IEREA Conference Planning Committee
ATTN: Dr. Jan Walker
3206 University Av
Des Moines, IA 50311
(515) 271-3719

Tuesday, August 28, 2007

Griddable Items Get No Respect...No Respect at All!

While most people argue that you have to earn the respect you are given, this is not always the case. Take for example the hard working, informative, creative and open-ended test item type commonly known as the "griddable item." This item type gets no respect. In fact, my guess is you don't even know what I mean when I refer to a gribbable item. Let me elaborate.

When criterion-referenced and mastery testing was all the rage back in the late 60's and early 70's, most bashers of multiple-choice or supply-only assessment items came crawling out of the woodwork. Now remember, this was prior to high-stakes assessment so most tests were loved by all! In response to this, assessment developers looked to "enhance" objective measures by making them more "authentic." One way to do this and still keep the advantages of machine scoring was to ask an open-ended item (say a multiple-step mathematics problem) and to place a grid on the response document similar to how you might grid your name or date of birth. Once the student solved the math problem and presumably reached one correct answer in one format, he or she could grid the answer on the document. What a great idea! Boy, did people hate it and, as far as I can tell, people still hate it today.

Pearson has conducted research in all manners of investigations regarding the gribbable item (see Pearson Research Bulletin #3), and very little of which has generated much interest. For example, when Pearson was advising the Florida Department of Education in this regard, the griddable item was perceive by the program's critics as an "ineffective" attempt to "legitimize" a large-scale objective assessment as measuring "authentic" and meaningful content (i.e., including performance tasks) when it did not. This really seemed to be a policy and/or political battle which positioned the proponents of performance tasks, who wanted rich embedded assessments, against the policy makers, who wanted economical and psychometrically defensible measures. It is too bad gribbable research did not carry the day.

Another issue with griddables seems to be their content classification. Multiple step mathematics problems, for example, are likely to match more than one cell of a content classification. Furthermore, depending on how they are classified, substeps are not likely to reach a Depth of Knowledge (DOK) of 3 even if the total item does. Finally, some concerns have been raised from psychometricians using IRT to calibrate gribbable items. Under IRT the argument goes, unless you are using the Rasch Model, a 3PL model will be required for traditional multiple-choice type items, but there will be no guessing associated with a griddable item. Hence, a 2PL model will be required to calibrate these items with no pseudo-guessing parameter. (We will save the argument of forcing the c-parameter to zero and not going to a mixed model for another blog.) Add to this the inevitable sprinkling of two and three category open-response items and the mixed model becomes a burden that might not be justified given the relatively few gridded items. Other attributes of the griddable item are delineated in the Pearson Research Bulletin #3.
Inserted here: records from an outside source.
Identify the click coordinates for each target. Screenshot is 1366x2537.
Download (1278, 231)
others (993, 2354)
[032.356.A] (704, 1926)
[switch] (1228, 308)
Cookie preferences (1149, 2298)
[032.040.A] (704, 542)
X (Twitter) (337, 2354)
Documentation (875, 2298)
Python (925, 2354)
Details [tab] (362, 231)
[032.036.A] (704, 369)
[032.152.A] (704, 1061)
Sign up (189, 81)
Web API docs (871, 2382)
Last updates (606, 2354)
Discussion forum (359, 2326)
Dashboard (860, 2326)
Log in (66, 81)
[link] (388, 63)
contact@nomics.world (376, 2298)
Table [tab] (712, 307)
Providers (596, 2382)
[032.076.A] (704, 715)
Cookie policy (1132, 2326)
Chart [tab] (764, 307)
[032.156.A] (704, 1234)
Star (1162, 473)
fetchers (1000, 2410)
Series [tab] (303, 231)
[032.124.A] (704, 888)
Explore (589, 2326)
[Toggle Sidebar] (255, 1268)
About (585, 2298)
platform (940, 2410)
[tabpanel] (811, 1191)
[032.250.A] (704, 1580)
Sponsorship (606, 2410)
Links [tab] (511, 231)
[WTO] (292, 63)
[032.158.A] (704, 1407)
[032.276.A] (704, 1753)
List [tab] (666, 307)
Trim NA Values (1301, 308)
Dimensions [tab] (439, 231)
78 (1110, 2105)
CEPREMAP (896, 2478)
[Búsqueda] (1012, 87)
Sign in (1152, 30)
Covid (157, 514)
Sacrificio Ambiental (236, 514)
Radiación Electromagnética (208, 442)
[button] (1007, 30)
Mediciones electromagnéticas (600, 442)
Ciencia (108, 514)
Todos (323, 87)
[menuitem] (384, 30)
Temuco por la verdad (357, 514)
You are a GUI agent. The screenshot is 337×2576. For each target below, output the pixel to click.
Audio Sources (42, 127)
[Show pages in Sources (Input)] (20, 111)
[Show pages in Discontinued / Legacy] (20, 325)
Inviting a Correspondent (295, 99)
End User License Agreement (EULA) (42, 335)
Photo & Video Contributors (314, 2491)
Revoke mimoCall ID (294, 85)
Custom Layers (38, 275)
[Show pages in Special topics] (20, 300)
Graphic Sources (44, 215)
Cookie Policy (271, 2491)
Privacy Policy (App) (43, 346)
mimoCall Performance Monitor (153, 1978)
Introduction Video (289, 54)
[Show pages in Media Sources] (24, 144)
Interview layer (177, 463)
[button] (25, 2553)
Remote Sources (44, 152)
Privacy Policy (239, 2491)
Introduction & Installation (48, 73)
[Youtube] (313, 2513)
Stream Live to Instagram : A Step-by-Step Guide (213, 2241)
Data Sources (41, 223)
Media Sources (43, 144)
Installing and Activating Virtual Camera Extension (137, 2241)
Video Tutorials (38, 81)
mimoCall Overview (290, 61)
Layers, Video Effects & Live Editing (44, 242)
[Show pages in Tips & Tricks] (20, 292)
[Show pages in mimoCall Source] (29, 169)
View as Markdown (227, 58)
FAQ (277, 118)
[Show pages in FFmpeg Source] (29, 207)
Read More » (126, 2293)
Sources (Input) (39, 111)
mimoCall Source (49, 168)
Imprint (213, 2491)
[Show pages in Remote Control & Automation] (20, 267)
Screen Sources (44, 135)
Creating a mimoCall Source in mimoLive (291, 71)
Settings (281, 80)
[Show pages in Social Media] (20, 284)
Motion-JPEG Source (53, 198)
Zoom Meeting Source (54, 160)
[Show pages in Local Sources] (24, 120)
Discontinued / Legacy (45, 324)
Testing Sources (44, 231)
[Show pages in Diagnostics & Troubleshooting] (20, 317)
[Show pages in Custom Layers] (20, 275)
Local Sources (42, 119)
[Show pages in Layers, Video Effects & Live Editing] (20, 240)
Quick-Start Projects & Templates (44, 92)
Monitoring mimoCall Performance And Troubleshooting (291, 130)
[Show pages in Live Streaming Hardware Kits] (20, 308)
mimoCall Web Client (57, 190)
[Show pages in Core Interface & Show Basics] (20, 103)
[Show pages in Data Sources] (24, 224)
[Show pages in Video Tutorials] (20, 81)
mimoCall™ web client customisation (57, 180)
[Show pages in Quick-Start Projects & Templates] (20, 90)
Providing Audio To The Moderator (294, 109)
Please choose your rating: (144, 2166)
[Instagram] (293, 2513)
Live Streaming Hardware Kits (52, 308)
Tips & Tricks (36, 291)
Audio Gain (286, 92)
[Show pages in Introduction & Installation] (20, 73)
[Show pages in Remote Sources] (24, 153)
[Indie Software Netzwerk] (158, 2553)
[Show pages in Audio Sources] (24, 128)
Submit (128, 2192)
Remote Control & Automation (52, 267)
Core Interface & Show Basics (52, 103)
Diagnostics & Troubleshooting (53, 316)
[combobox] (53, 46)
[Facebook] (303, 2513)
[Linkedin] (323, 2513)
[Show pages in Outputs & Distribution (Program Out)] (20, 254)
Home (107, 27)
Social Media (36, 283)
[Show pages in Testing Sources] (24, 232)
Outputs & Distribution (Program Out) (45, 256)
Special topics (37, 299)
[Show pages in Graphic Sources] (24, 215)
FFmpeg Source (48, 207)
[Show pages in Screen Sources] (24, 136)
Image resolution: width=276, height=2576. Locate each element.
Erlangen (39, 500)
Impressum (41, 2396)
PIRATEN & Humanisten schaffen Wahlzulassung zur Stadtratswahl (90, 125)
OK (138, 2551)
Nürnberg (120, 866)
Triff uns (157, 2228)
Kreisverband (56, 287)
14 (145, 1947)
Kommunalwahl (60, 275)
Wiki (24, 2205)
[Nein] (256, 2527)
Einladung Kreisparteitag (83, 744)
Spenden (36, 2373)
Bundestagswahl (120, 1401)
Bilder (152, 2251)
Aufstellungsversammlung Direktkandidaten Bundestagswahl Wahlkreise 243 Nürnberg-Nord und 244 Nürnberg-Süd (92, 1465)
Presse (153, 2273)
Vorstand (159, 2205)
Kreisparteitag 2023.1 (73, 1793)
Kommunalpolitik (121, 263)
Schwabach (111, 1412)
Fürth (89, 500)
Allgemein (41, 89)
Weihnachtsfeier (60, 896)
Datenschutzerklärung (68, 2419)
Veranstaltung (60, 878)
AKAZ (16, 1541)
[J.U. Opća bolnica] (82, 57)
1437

The point of this blog (clearly a failure given that I feel the necessity to remind you of the point I was making) is to get assessment specialists, psychometricians, policy makers and teachers to objectively evaluate the merits of this item type. Another goal is to have my readers consider how the use of griddable items might help assessment become more of a driving force for good instruction. These are the goals of the blog despite the fact that gribbable items get no respect.